全盛期、金融資産は1億円以上あったらしく、
自宅の大豪邸には全面ガラス張りの長い長い廊下があり、
滝の流れる日本庭園があり、そのガラス張りのどこからでも庭園の景色が楽しめるようになっていた。松の木や、大きな藤の木や椿まであった。
小さな頃、そこでよく遊んだ。
短距離走でもできそうなほど長い廊下はL字型になっていて、
窓際には、茶室やソファーや、マッサージチェアーがあった。
お風呂場は、壁の一面が全面鏡になっていて、
24時間、いつでもあたたかい湯船に入れるシステムの巨大なお風呂だった。
自慢ではないです。
今日の記事は、そんな私のおじいちゃんから学んだ、成功の秘訣を書こうと思います。
ちなみに、おじいちゃんが一代で築きあげたお店や豪邸は、
今はやりたくもないのに跡継ぎをさせられ、
全くやる気のない息子さんが後を継ぎ、
また時代の流れとともに衰退していき
滝が流れ、小さな橋や池があった見事な日本庭園は、今や水が枯れて草だらけになり
ご近所さんから苦情があり、人材センターに草取りを依頼している状態。
松の木のメンテナンスなどに無駄なお金が出ていくだけの、負の遺産だと散々嘆かれている。
おじいちゃんが生きていた頃、
「成功の秘訣は何?」と聞いた時、
以下の3つのことを教えてもらいました。
1. 「器用な人は色んなことに挑戦するけど、不器用な人は、一つのことをずっと続けることだな。」
2. 「色々試行錯誤してみて、一つうまくいった商品があったら、他は全部やめて、それ一本に集中する。そして、その成功した時の原料やサイズ、料金は、時代が変わって消費税が上がっても絶対に変えたらダメ。少しでも変えたらもう売れんようになる。」
3. 「最高級のものをつくりたかったら、最高級の原料を使う。」
おじいちゃんは、成功した時の原料やサイズや値段は絶対に変えたらあかん。
といつも言っていた。そして最高級のものをつくりたいから、最高級の材料を使う。
北海道の小さな農家さんから、国内で最高級の品質の小豆を取り寄せて、あんこを作っていた。

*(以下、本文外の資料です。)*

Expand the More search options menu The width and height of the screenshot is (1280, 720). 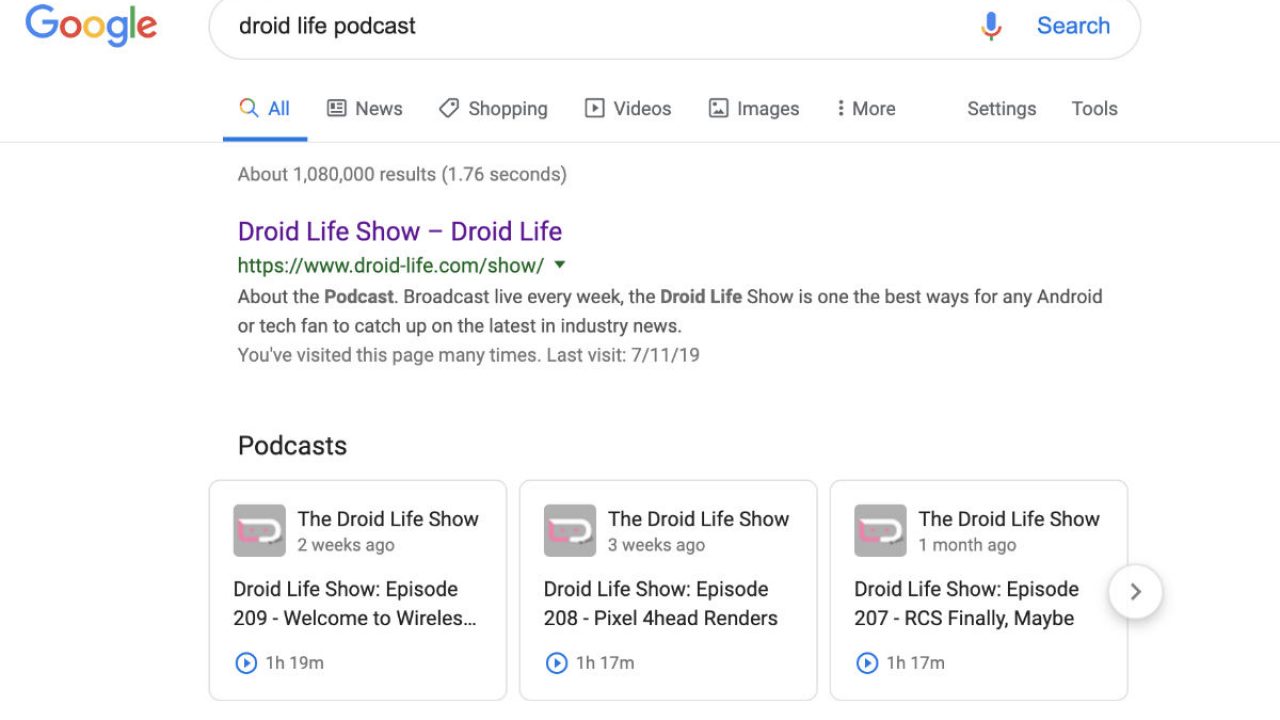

和菓子を包む和紙や、ナイロンの包み紙まで、最高級のこだわりのものを使っていた。
試行錯誤や失敗もたくさんして、サイズと値段は、コレだ!!という絶妙なバランスの、成功ポイントがあったんだと思う。
ご近所さんが手土産やお祝いやお返し、結婚式やお葬式に使うために、毎日大量に予約が入り
口コミが広がって、雑誌の取材や、ハワイなど海外からも注文が殺到していた。
職人さんは雇わず、たった一人で朝から晩まで働いていたおじいちゃんだったけど、
好きな仕事をしている人っていうのは、忙しくてもそれが幸せなんだろうな。
・・・ちなみに、おじいちゃんはとことんこだわりを持って、
最高級の原料を使っていたけれど、
おじいちゃんが亡くなった後、それで生計を立てていた北海道の農家さんが廃業になり
やる気のない息子は、ひたすら原価を下げるために、安い原料に変え、包み紙も安くて薄いシワシワの空気が入るナイロン紙に変え、現代のニーズに合わせてサイズを小さくし、箱入りとは別に、安っぽい透明のプラスチック容器の安い商品が追加され、消費税に合わせて価格も上げ、おじいちゃんが絶対にしなかった、賞味期限前の値下げもされる始末。
おじいちゃんがあれだけこだわってきたものが、
悲しくも情熱や想いが次の世代に使わらなかったのと同時に、常連さんも離れていき、お店は衰退していった。
成功というのは
「何をするか」ではなく、「どんな人間になるか。」で決まるんだと思う。
同じ場所で、同じ仕事をしても、成功する人は成功するし、成功しない人は、どんな仕事をしても成功しない。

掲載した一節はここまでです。